## Written instruction A
Using the InSAR subsidence abstract below, explain in one to three sentences why the authors introduce a new multi-sensor fusion method.

## Document segment
Jiang, H., Balz, T., Cigna, F., Tapete, D., Li, J., Han, Y. (2023 online): Multi-sensor InSAR time series fusion for long-term land subsidence monitoring. - Geo-Spatial Information Science, 1-17.
https://doi.org/10.1080/10095020.2023.2178337


Cite as: https://gfzpublic.gfz-potsdam.de/pubman/item/item_5022491
Abstract
Satellite Interferometric Synthetic Aperture Radar (InSAR) is widely used for topographic, geological and natural resource investigations. However, most of the existing InSAR studies of ground deformation are based on relatively short periods and single sensors. This paper introduces a new multi-sensor InSAR time series data fusion method for time-overlapping and time-interval datasets, to address cases when partial overlaps and/or temporal gaps exist. A new Power Exponential Knothe Model (PEKM) fits and fuses overlaps in the deformation curves, while a Long Short-Term Memory (LSTM) neural network predicts and fuses any temporal gaps in the series. Taking the city of Wuhan (China) as experiment area, COSMO-SkyMed (2011–2015), TerraSAR-X (2015–2019) and Sentinel-1 (2019–2021) SAR datasets were fused to map long-term surface deformation over the last decade. An independent 2011–2020 InSAR time series analysis based on 230 COSMO-SkyMed scenes was also used as reference for comparison. The correlation coefficient between the results of the fusion algorithm and the reference data is 0.87 in the time overlapping region and 0.97 in the time-interval dataset. The correlation coefficient of the overall results is 0.78, which fully demonstrates that the algorithm proposed in our paper achieves a similar trend as the reference deformation curve. The experimental results are consistent with existing studies of surface deformation at Wuhan, demonstrating the accuracy of the proposed new fusion method to provide robust time series for the analysis of long-term land subsidence mechanisms.

## Task inputs

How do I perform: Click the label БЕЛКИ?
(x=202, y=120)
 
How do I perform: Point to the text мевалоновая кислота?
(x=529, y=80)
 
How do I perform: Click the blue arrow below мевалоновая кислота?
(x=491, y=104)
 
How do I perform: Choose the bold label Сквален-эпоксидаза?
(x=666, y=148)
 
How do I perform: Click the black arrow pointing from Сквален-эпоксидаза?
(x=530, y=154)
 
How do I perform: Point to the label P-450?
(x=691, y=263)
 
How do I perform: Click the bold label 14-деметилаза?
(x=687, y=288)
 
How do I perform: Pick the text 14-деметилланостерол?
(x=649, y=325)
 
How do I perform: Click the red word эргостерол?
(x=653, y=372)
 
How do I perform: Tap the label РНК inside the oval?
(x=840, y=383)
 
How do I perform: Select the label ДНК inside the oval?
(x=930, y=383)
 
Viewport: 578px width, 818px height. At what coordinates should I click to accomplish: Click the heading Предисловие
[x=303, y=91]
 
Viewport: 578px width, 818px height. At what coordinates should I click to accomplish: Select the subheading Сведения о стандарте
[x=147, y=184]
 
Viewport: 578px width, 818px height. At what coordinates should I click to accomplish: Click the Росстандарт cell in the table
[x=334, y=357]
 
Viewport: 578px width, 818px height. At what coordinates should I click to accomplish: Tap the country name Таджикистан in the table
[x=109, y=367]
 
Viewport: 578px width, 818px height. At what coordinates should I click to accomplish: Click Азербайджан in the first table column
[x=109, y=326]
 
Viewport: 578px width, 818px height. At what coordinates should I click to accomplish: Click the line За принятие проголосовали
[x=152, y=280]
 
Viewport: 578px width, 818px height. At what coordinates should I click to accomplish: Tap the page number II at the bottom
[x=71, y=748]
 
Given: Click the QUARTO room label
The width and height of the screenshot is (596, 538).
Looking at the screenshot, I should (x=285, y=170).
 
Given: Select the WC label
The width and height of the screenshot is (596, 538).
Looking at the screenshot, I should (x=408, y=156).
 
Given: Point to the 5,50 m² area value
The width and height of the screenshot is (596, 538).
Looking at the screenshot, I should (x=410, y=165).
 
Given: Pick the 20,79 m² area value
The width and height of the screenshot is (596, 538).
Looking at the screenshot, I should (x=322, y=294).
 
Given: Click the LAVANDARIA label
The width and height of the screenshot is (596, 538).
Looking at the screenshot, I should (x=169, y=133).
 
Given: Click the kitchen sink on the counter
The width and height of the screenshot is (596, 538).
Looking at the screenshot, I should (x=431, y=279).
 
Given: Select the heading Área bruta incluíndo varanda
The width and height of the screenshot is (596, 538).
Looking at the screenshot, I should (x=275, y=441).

## Written instruction B
Please lay out the records from the line with "How do I perform: Choose" up to and including the line with "[x=109, y=326]" as a numbered list, leaving out blank lines.

## Problem solution A
Most existing InSAR studies of ground deformation cover relatively short periods and rely on single sensors. The new method fuses time-overlapping and time-interval datasets to handle cases where partial overlaps and/or temporal gaps exist, so that long-term land subsidence can be analyzed.

## Problem solution B
1. How do I perform: Choose the bold label Сквален-эпоксидаза?
2. (x=666, y=148)
3. How do I perform: Click the black arrow pointing from Сквален-эпоксидаза?
4. (x=530, y=154)
5. How do I perform: Point to the label P-450?
6. (x=691, y=263)
7. How do I perform: Click the bold label 14-деметилаза?
8. (x=687, y=288)
9. How do I perform: Pick the text 14-деметилланостерол?
10. (x=649, y=325)
11. How do I perform: Click the red word эргостерол?
12. (x=653, y=372)
13. How do I perform: Tap the label РНК inside the oval?
14. (x=840, y=383)
15. How do I perform: Select the label ДНК inside the oval?
16. (x=930, y=383)
17. Viewport: 578px width, 818px height. At what coordinates should I click to accomplish: Click the heading Предисловие
18. [x=303, y=91]
19. Viewport: 578px width, 818px height. At what coordinates should I click to accomplish: Select the subheading Сведения о стандарте
20. [x=147, y=184]
21. Viewport: 578px width, 818px height. At what coordinates should I click to accomplish: Click the Росстандарт cell in the table
22. [x=334, y=357]
23. Viewport: 578px width, 818px height. At what coordinates should I click to accomplish: Tap the country name Таджикистан in the table
24. [x=109, y=367]
25. Viewport: 578px width, 818px height. At what coordinates should I click to accomplish: Click Азербайджан in the first table column
26. [x=109, y=326]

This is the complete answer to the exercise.